▶ _The task_: Restate word for word the lines of the data below, from the first through the one that has "Contact Us (954, 112)".

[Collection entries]
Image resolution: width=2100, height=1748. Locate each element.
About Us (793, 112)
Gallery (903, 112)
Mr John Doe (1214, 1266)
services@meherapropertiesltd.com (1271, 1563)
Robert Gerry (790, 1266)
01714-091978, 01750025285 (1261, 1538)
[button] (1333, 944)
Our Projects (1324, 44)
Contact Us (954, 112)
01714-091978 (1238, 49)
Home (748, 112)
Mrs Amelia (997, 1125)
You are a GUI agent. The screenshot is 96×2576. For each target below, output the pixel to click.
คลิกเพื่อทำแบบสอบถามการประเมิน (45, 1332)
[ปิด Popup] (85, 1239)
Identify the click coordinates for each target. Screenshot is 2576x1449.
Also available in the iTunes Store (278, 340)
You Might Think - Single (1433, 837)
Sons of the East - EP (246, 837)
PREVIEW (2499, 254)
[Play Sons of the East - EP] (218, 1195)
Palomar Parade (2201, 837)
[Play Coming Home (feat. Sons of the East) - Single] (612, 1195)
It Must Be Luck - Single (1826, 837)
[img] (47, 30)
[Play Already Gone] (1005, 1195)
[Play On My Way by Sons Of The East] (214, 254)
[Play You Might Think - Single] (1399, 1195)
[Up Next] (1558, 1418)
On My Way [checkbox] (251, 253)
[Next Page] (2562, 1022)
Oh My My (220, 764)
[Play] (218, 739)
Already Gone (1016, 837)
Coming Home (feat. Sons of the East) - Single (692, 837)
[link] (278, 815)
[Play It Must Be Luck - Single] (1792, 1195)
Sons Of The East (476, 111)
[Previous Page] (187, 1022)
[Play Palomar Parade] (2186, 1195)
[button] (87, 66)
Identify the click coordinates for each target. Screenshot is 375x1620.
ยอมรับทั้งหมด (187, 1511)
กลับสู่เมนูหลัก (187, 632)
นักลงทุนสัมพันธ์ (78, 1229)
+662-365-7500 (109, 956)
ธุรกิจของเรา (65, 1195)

▶ _Response to the task_:
Image resolution: width=2100, height=1748. Locate each element.
About Us (793, 112)
Gallery (903, 112)
Mr John Doe (1214, 1266)
services@meherapropertiesltd.com (1271, 1563)
Robert Gerry (790, 1266)
01714-091978, 01750025285 (1261, 1538)
[button] (1333, 944)
Our Projects (1324, 44)
Contact Us (954, 112)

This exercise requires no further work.